Russia, Syria and the New Political Objectivity, Brown [University] War Watch Blog

Here's a fine piece of work by a PhD candidate at Brown, René Gateaux. The intro follows; link to full blog post at the end:


On September 30th, The Brown Daily Herald ran an article about an analysis of an alleged Russian disinformation campaign on Twitter. The analysis was performed by two undergraduates, Ethan Fecht from Brown University and Jack Nassetta from George Washington University, as part of a report issued by the James Martin Center for Nonproliferation Studies in Monterey, California. The authors examined the sudden appearance of seemingly fake pro-Trump Twitter accounts after the alleged chemical weapons attack in Douma, Syria, on April 7th, 2018. The Nassetta-Fecht report, totaling 50 pages, claims these accounts were created by the Russian Federation to discourage US intervention in Syria after the attack. Evidently, this supposed disinformation campaign was not enough to prevent a US-British-French coalition from bombing three Syrian government installations on April 14th.

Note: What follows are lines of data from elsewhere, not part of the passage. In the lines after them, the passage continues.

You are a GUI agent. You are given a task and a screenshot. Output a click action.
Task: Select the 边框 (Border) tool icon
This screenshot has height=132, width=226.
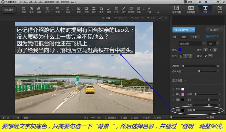click(x=87, y=9)
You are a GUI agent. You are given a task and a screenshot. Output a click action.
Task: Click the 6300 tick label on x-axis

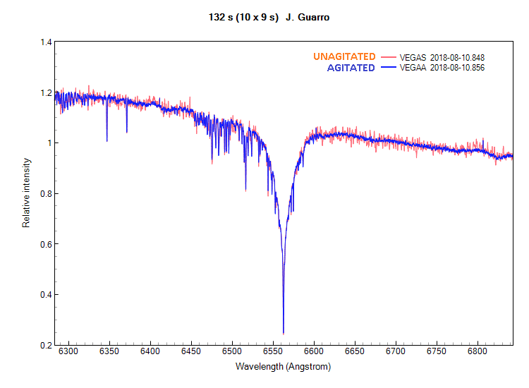pos(68,352)
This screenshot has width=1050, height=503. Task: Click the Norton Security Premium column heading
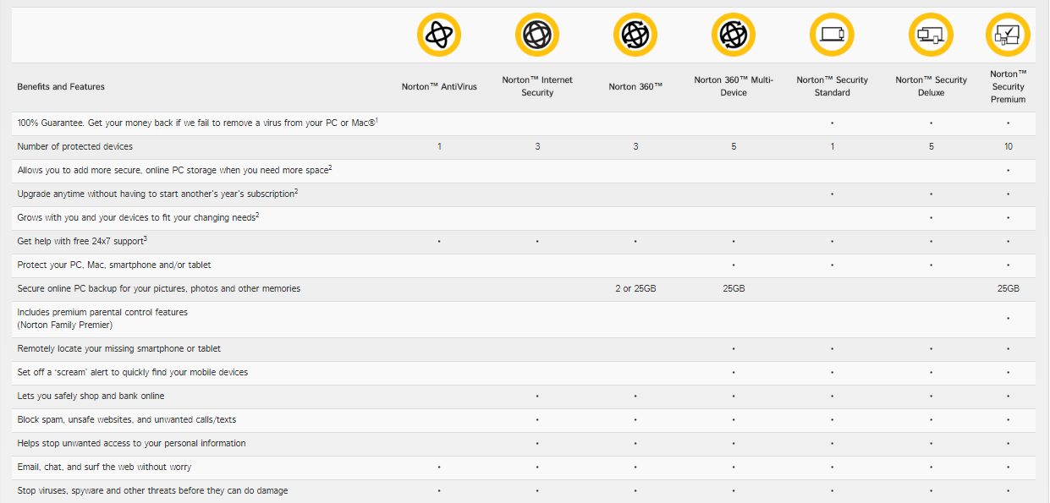point(1008,86)
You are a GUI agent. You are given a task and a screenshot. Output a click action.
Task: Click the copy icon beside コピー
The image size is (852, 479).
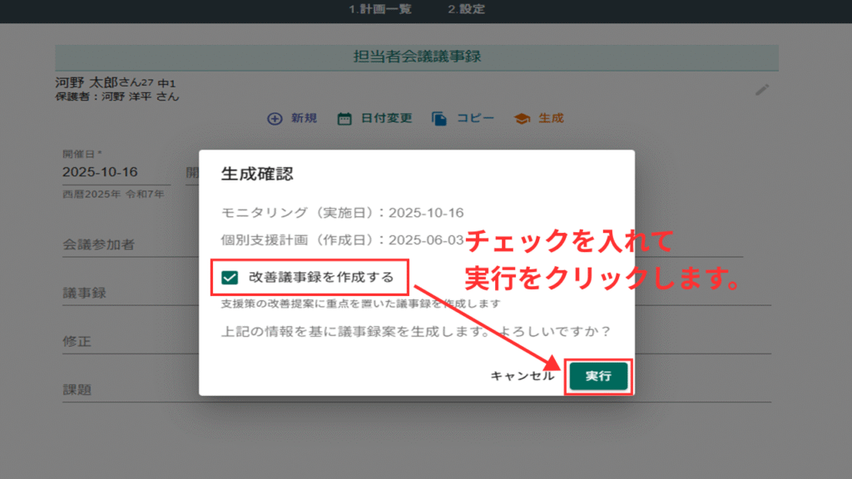[439, 119]
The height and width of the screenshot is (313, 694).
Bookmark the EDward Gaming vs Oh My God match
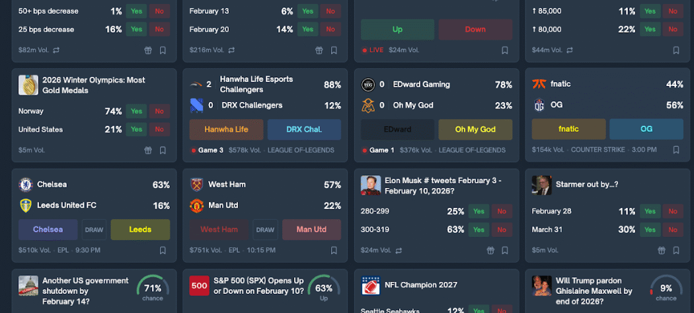[505, 150]
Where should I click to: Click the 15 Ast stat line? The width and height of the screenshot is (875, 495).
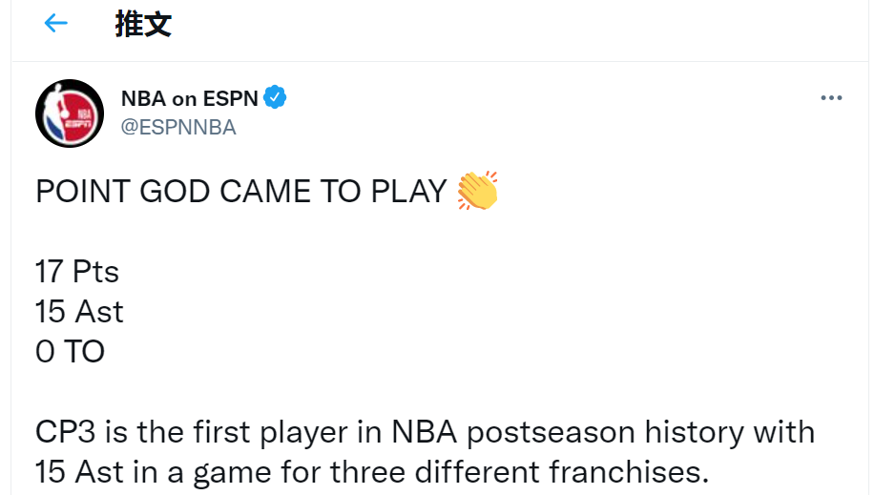coord(79,311)
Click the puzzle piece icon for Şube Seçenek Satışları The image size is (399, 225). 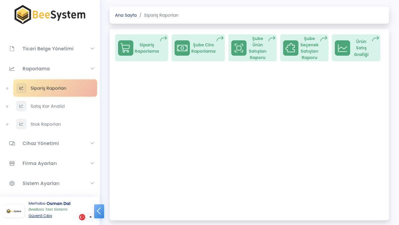coord(291,48)
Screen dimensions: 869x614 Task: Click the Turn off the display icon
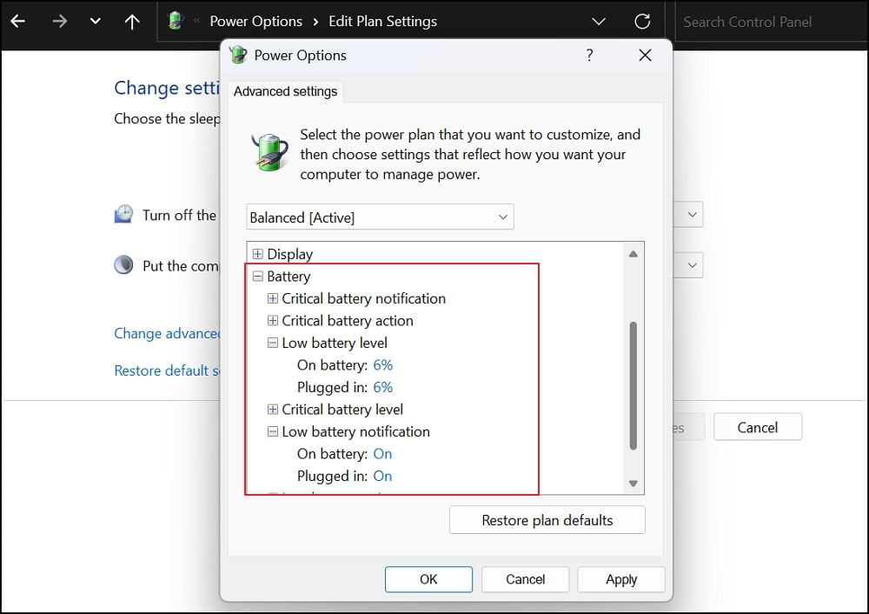click(123, 215)
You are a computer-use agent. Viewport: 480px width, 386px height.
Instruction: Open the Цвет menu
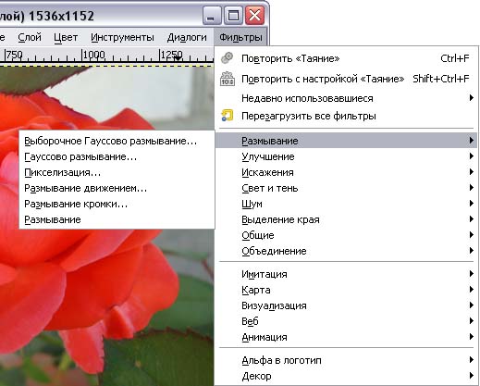tap(66, 37)
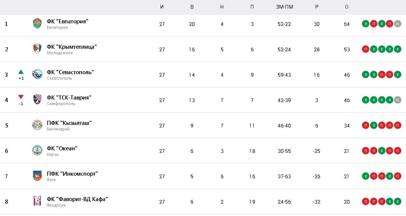The width and height of the screenshot is (406, 216).
Task: Click the FC Sevastopol team logo
Action: click(x=37, y=74)
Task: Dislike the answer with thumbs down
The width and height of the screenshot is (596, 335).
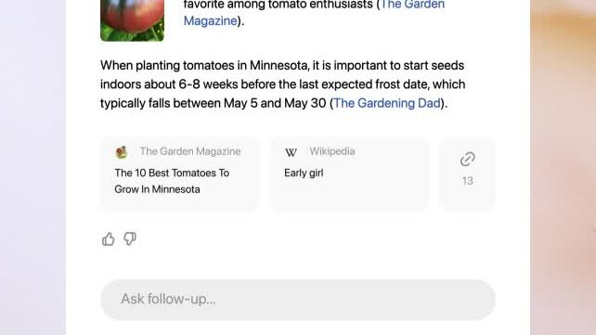Action: point(130,238)
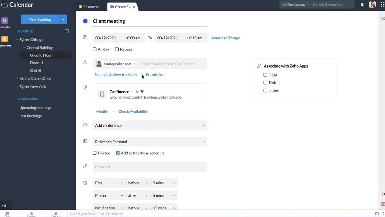Click the Check Availability link

[133, 112]
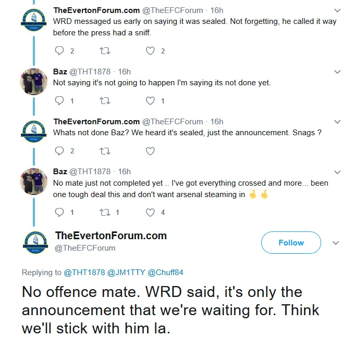Like the tweet with 2 likes
Screen dimensions: 353x337
(x=150, y=51)
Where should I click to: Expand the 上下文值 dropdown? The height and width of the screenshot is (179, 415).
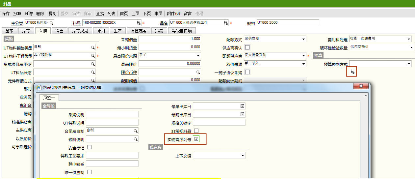tap(243, 156)
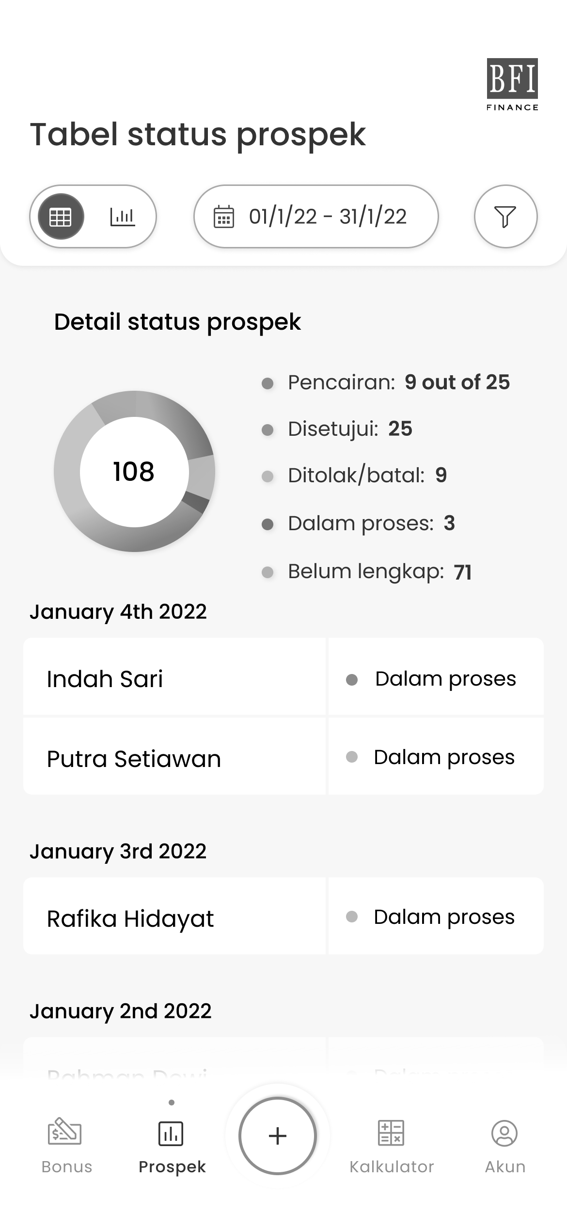The height and width of the screenshot is (1226, 567).
Task: Open Putra Setiawan prospect row
Action: 174,758
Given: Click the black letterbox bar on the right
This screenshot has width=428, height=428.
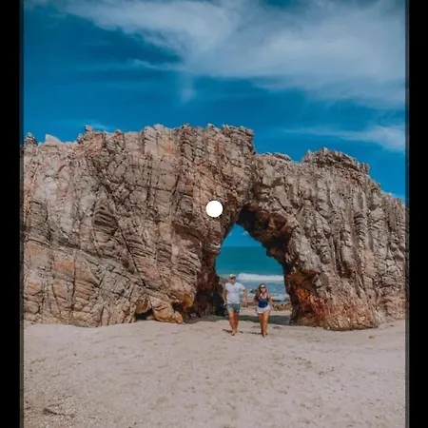Looking at the screenshot, I should [x=417, y=214].
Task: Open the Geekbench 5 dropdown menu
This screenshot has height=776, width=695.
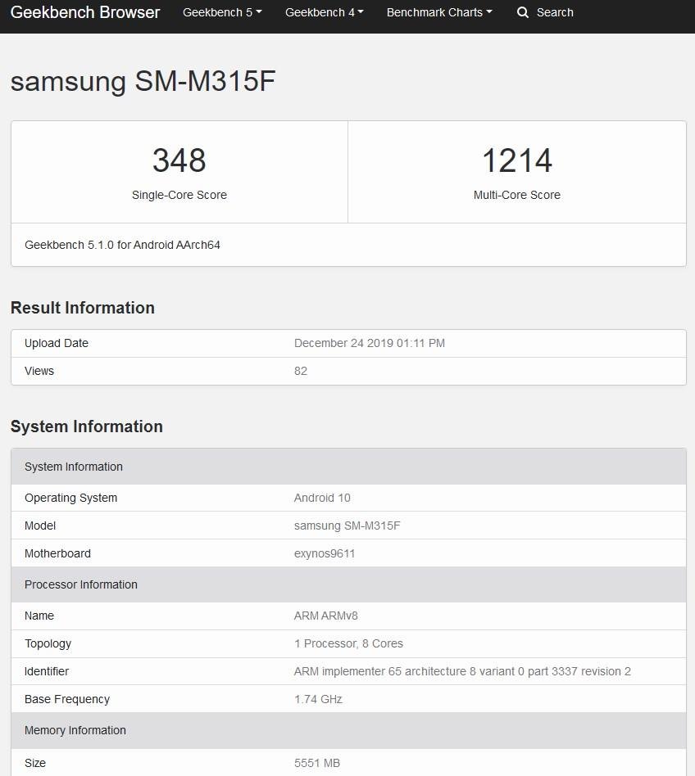Action: coord(222,13)
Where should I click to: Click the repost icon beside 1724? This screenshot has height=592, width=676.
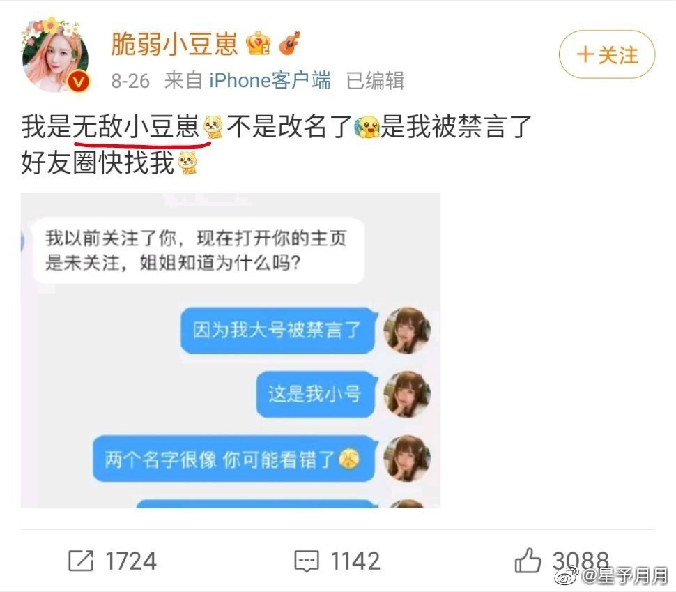(x=81, y=561)
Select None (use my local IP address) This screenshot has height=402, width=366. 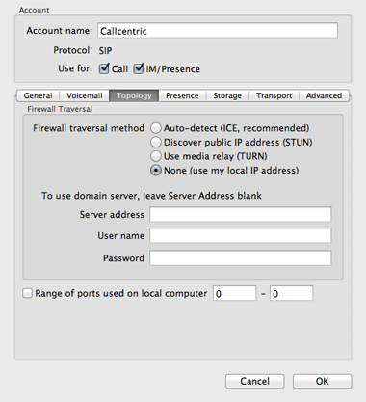coord(156,171)
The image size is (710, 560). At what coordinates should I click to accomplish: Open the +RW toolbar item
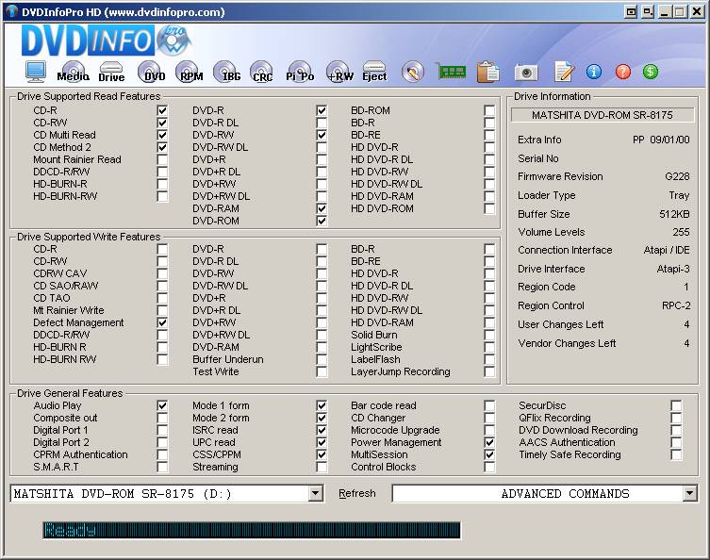tap(338, 74)

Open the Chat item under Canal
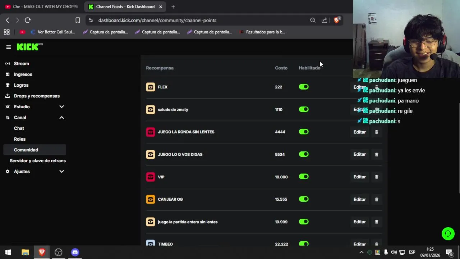click(x=19, y=128)
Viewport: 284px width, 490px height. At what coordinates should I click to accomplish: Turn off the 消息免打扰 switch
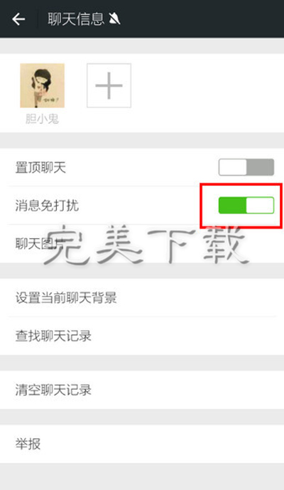246,206
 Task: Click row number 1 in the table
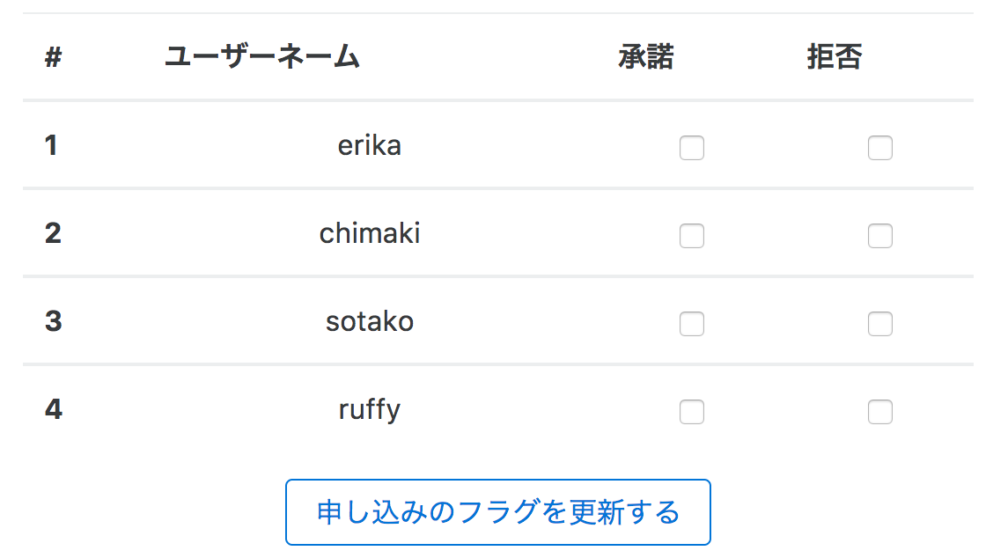coord(51,145)
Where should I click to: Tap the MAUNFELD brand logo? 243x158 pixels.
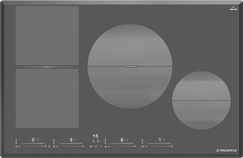(226, 151)
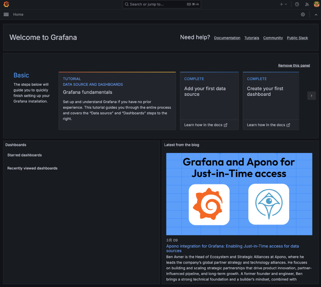
Task: Show next setup steps with right arrow
Action: click(x=311, y=95)
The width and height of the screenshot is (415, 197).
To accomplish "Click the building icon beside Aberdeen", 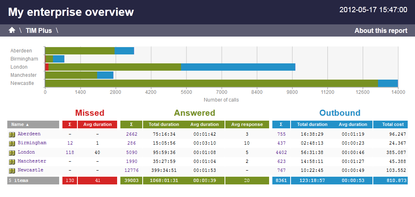I will (x=12, y=134).
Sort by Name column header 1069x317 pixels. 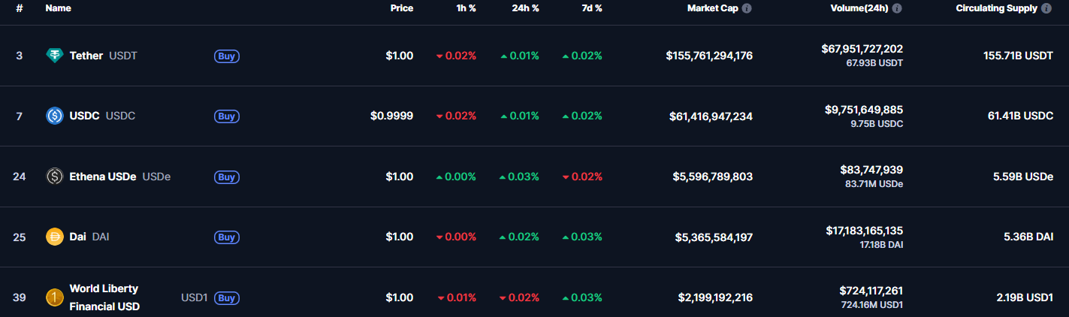58,8
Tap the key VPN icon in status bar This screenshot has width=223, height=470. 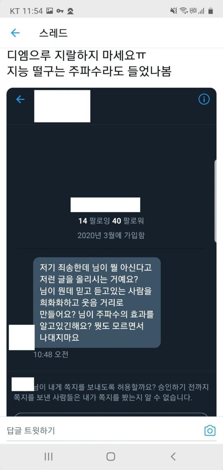(60, 11)
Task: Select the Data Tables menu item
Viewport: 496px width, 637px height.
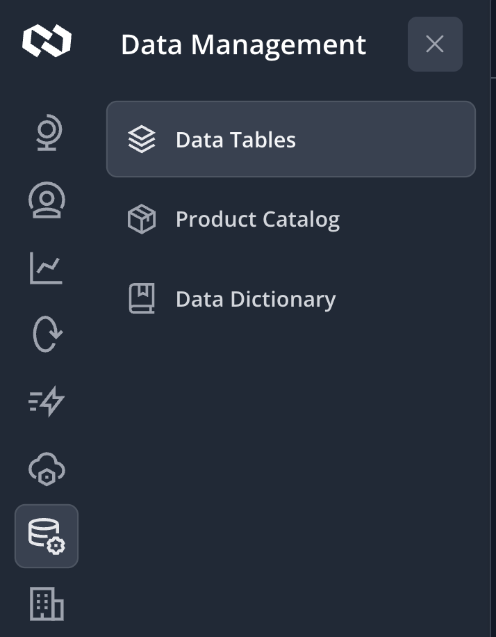Action: [290, 140]
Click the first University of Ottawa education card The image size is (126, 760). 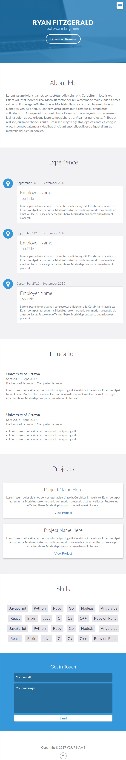point(63,385)
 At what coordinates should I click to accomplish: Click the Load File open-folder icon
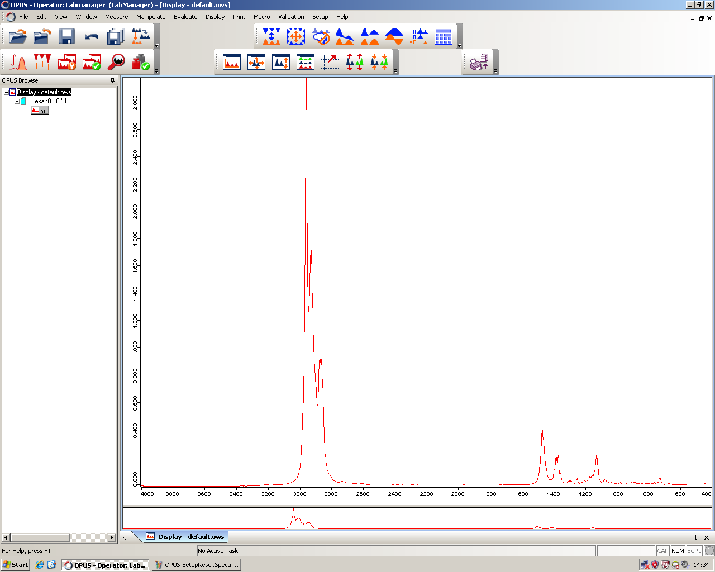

Nassetta and Fecht call the reader’s attention to what they claim is the grander Russian “counternarrative” campaign to “defame Western institutions”, and for this they have received national acclaim. On September 17th, Nassetta and Fecht published an article in TheWashington Post which included a “cheat sheet” which can be used to identify Twitter trolls seeking to deceive Americans. Later, The Brown Daily Herald spoke approvingly of the report, one of the authors being a Brown student. The Herald article quotes William Potter, head of the Center for Nonproliferation Studies, who lauded the two students’ “significant contribution” to our understanding of social media.
There would seem to be no questioning the merit of the Nassetta-Fecht report, which, like other recent attempts to detect propaganda and “fake news” used statistical and supposedly objective methods. Searching through a data set of 850,000 tweets, the authors discovered the alleged Russian disinformation campaign by examining graphs of Twitter account creation, tables of word frequency and a very Trumpian “word cloud” with a large “MAGA” in its center. Accordingly, their report uses some technical terminology:  the authors conclude that “synthetic actors” displaying “inorganic activity” on Twitter used “counternarrative messaging” to engage with political leaders on a “linear plane”. This is a far cry from the vague and imperfect methods of traditional journalism, relying instead on objective measures, “big data”, and convincing “visualizations”.
Yet, closer inspection reveals that the methods of Nassetta and Fecht are a thin veneer covering what is a remarkably explicit endorsement of American military interventionism. Indeed, the report’s unsubtle premise is that wholehearted support for the anti-government opposition seeking to oust President Bashar al-Assad at any cost is the only sensible and safe resolution to Syria’s beastly war. Until recently, this was essentially the White House line on Syria, a position treated with rolling eyes by serious journalists and basically anyone outside of highly indoctrinated American foreign policy circles. Though claiming to use new and fashionable methods, the Nassetta-Fecht report is actually a very traditional exercise in American foreign policy discourse: a myopic endorsement of US military domination and a disregard for its victims.